Elephant conservation in Kenya has a great many challenges. The Tsavo Trust does incredible things for these majestic, lumbering beasts. And we constantly strive to do more with what our incredible donors give us.
But, of course, this is not a fast-won fight, nor is it something that will ever have a conclusion. As human population sizes grow and our influence over this planet increases, we seem to find new avenues for conflict with wildlife.
The protection of the world’s largest mammal, the African elephant, requires constant, considered attention. And those that choose to undertake this mission can rest a little easier knowing that there are others who care as much as they do.
We know that there are many other individuals and organisations just as committed to elephant conservation in Kenya as we are. As a result, with this article, we wanted to draw attention and show our appreciation for a conservation project that might need no introduction.
Elephant Conservation Kenya: Nashulai conservancy winner of seventh prize in UNDP’s Equator Prize
In 2020, the United Nations Development Programme released the results of the eleventh edition of the Equator Prize. The award recognises the incredible work done by indigenous communities developing innovative methods of co-existing with nature.
The 2020 edition of the prize saw the Nashulai conservancy claim seventh place. This is great recognition for Kenya’s first ever community-owned and directed conservancy.
The Nashulai conservancy sits on the edge of the world-famous Maasai Mara national park. It comprises land that acts as a wildlife corridor for the migratory animals of Kenya’s park and the Serengeti national park in Tanzania.
Today, Nashulai is thriving. It is home to a great variety of Africa’s iconic fauna and flora. Five years ago, however, the area looked very different.
According to the conservancy’s founder, the lands that now comprise the conservation area used to be dry and barren. Overgrazing had made the area inhospitable to both local herdsmen and Kenyan wildlife.
Four years ago, local landowners decided to bring down the fences that previously broke up the land. They gathered each of its composite parts and joined them together with the joint aims of conserving wildlife, preserving the traditions of their local culture and reversing local poverty.

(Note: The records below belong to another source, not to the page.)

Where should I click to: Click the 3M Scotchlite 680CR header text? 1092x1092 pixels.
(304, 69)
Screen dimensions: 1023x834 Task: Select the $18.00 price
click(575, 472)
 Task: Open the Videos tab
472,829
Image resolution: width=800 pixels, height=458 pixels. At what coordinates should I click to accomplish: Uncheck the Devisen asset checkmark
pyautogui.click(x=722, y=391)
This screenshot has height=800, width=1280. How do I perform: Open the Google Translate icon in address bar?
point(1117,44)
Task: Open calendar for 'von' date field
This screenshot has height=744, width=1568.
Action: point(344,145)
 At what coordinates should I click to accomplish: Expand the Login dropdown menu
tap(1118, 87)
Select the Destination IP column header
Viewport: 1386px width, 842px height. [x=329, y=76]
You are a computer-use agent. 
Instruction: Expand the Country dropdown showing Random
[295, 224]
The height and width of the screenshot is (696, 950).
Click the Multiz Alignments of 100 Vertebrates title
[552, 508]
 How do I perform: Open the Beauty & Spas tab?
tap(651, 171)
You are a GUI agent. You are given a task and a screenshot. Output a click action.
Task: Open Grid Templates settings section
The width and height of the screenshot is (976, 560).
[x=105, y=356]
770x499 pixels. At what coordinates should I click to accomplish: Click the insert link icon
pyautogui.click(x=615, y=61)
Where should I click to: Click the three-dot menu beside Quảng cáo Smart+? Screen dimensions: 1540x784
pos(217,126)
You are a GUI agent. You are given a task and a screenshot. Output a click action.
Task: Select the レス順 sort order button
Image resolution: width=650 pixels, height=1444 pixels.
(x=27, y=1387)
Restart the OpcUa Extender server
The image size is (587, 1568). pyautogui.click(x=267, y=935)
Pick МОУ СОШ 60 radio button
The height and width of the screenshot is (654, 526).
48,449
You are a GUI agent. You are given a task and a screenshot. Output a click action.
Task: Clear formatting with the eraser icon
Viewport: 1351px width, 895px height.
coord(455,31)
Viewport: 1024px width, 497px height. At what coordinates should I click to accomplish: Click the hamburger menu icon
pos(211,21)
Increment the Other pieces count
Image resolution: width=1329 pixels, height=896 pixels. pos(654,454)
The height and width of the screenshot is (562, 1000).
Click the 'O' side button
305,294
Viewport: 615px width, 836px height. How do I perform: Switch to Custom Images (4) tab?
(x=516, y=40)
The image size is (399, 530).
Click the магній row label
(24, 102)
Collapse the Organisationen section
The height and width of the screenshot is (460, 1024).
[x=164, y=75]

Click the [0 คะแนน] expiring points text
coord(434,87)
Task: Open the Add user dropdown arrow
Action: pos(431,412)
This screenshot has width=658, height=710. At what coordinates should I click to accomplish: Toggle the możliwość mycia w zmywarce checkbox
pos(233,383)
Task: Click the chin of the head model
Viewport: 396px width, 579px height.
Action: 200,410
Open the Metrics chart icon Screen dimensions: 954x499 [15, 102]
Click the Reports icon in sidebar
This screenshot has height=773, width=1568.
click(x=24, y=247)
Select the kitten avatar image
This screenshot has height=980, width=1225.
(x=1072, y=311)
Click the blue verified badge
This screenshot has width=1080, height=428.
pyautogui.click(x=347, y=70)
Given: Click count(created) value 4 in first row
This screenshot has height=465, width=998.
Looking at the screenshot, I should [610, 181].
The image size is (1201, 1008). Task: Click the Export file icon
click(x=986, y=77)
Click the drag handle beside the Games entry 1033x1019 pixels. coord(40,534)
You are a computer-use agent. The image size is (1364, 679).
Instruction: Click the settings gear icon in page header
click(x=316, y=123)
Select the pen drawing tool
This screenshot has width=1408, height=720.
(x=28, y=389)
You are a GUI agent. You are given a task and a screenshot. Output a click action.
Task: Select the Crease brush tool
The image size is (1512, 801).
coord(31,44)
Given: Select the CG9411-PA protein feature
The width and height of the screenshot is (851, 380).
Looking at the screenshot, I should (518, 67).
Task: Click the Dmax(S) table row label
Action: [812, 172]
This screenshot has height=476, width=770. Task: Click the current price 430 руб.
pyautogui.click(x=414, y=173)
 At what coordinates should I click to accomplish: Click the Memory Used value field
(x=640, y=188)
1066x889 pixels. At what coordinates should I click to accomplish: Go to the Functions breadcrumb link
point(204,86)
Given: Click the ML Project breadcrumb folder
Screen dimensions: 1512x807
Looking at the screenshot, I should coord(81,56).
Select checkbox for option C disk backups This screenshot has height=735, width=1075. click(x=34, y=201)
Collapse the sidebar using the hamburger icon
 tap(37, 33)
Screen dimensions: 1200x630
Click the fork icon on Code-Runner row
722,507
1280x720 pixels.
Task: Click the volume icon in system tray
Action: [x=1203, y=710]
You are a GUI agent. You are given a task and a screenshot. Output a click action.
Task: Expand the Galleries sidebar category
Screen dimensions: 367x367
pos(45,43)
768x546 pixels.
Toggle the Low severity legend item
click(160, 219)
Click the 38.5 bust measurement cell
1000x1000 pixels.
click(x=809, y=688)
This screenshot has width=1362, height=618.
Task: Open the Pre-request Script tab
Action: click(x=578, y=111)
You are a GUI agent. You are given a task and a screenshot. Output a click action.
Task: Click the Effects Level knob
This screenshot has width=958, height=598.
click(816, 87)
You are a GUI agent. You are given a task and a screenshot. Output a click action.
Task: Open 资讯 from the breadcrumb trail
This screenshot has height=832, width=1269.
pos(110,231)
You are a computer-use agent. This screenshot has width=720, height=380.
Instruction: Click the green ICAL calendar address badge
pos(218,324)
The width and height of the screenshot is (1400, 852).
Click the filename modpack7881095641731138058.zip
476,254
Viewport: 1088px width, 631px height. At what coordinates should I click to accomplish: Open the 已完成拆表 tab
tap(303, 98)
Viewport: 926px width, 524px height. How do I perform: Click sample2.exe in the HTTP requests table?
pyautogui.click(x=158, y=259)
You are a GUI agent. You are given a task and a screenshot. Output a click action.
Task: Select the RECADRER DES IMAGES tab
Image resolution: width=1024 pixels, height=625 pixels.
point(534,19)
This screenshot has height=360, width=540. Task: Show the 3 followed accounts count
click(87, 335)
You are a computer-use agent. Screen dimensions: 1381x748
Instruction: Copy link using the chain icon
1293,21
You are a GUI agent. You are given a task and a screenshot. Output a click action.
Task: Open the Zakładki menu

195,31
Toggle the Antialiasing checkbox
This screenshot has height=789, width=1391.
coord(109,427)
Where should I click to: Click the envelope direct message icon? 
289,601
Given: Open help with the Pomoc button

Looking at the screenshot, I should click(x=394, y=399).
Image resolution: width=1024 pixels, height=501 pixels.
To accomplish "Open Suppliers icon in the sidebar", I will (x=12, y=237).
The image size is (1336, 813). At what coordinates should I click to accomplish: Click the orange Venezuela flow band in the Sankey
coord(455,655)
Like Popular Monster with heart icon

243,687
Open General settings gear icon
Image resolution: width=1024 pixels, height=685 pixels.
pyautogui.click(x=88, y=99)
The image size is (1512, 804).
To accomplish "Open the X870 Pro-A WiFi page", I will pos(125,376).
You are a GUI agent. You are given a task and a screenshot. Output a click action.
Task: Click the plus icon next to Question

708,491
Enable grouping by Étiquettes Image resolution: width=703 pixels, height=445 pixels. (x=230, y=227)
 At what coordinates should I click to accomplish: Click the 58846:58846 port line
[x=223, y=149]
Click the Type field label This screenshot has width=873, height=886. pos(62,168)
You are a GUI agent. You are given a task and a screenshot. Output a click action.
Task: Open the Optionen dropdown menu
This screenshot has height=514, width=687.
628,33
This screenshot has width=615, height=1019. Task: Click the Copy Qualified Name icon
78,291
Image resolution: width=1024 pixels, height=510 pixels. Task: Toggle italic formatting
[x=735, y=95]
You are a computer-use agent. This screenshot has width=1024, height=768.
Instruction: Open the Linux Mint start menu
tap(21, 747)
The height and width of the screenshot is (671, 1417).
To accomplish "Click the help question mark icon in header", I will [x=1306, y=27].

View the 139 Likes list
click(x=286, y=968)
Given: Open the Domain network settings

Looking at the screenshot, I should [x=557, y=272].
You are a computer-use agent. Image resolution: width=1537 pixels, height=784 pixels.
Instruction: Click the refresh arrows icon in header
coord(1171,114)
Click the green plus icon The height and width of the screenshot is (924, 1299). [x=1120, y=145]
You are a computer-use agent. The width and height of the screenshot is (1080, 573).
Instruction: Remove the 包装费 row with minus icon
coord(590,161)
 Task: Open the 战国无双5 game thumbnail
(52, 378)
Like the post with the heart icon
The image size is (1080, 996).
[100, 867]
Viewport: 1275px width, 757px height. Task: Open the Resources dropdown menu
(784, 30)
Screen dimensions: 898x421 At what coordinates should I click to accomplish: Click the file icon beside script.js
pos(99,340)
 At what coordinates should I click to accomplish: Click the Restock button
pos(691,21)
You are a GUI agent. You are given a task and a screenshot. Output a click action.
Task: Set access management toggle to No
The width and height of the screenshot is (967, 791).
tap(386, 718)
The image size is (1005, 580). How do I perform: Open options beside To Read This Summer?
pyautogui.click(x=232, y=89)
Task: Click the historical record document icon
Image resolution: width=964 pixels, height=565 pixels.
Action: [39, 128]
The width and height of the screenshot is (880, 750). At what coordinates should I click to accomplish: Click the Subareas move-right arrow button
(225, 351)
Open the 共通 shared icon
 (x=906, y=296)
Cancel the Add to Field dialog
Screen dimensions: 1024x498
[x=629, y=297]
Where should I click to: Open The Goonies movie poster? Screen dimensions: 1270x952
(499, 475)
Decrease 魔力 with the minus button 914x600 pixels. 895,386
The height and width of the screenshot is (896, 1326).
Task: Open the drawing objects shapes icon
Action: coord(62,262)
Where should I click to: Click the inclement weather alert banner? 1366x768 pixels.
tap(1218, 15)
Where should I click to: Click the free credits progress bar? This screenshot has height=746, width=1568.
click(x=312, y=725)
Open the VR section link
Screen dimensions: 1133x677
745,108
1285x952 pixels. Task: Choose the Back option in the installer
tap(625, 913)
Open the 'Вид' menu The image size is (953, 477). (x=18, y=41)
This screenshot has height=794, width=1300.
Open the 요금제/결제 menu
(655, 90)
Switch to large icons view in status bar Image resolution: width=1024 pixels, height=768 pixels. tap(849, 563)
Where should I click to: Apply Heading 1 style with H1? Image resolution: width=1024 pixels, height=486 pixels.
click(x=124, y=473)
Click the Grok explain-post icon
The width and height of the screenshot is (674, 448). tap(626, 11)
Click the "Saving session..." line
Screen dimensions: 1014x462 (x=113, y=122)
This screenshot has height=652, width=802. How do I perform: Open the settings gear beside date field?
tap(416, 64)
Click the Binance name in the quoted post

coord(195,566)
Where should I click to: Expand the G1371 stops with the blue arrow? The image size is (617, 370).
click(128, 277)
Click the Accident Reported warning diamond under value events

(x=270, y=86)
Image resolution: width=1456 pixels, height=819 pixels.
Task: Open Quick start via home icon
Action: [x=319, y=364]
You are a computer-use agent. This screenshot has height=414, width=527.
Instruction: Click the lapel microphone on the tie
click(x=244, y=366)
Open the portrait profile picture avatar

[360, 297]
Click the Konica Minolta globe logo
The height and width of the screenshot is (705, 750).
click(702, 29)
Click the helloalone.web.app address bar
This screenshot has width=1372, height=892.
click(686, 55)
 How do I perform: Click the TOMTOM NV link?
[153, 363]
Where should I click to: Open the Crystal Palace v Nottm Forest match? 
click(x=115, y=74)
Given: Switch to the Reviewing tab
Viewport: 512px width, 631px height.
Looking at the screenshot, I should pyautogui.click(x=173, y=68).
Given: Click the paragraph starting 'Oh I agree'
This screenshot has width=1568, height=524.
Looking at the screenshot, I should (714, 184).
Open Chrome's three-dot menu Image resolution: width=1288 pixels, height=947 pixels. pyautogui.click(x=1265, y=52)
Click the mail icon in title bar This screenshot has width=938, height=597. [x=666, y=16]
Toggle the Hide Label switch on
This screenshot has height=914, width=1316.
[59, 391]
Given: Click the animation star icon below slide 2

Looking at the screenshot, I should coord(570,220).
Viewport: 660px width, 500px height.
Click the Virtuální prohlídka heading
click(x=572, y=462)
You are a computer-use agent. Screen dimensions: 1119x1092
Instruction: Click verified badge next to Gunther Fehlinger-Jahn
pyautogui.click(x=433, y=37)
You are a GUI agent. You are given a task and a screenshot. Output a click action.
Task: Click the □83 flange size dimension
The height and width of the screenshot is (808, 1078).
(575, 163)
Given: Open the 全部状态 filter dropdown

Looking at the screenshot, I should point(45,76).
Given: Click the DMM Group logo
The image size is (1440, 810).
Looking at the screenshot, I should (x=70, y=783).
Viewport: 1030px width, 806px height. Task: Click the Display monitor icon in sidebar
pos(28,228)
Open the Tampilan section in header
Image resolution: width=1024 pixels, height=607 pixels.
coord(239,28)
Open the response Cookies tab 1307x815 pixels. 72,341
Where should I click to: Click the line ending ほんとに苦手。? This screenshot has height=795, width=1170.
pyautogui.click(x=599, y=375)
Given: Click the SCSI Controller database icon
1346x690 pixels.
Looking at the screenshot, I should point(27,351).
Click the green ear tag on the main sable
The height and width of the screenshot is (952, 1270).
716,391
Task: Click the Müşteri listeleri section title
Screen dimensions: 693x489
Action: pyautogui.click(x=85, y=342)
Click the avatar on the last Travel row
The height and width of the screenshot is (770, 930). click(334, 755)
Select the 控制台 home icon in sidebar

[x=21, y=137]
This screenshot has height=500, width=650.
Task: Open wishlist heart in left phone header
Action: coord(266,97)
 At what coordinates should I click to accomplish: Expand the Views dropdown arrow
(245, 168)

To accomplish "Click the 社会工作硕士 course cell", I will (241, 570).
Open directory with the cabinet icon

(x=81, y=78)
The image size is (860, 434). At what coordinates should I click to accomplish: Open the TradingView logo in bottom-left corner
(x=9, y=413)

Conservation in Kenya: Community engagement essential to the welfare and preservation of wildlife
“We are part of a rebirth. The ecosystem is regenerating before our eyes. There’s been an incredible return of wildlife to Nashulai. Elephants, lions, wildebeest… the animals vote with their feet.” – Joseph Kasaine Ole Kosikir, Chief Warden of Nashulai
The project at Nashulai is an inspiring one. It is also revolutionary, though perhaps it shouldn’t be.
As one of the Nashulai conservancy’s founders states, “Our community rose up to save this place and become its stewards for the generations to come. Do you think we don’t know how to do that? This is the land where the bones of our ancestors are buried.”
The success of the Nashulai conservancy in bringing back local wildlife should not come as a surprise. Its organisers were likely the best-placed people on the planet to do so.
Local communities will be an essential component of any successful bid to protect and conserve Kenya’s wildlife. In many cases those local communities also have tried, tested and sustainable methods of interacting with the land they have lived on for generations.
It is as the Journal of Applied Ecology, quoted on the Nashulai Conservancy’s website, puts it: “Wildlife has been in freefall across most of Africa. Only local people can reverse the downward spiral. The research illustrates a very positive finding: community conservation allows people to co-exist with wildlife by bringing benefits, not costs, to the people who live alongside.”
Deserving praise for an incredible, innovative organisation
Congratulations to the people behind Nashulai, keep up the good work, keep fighting the good fight.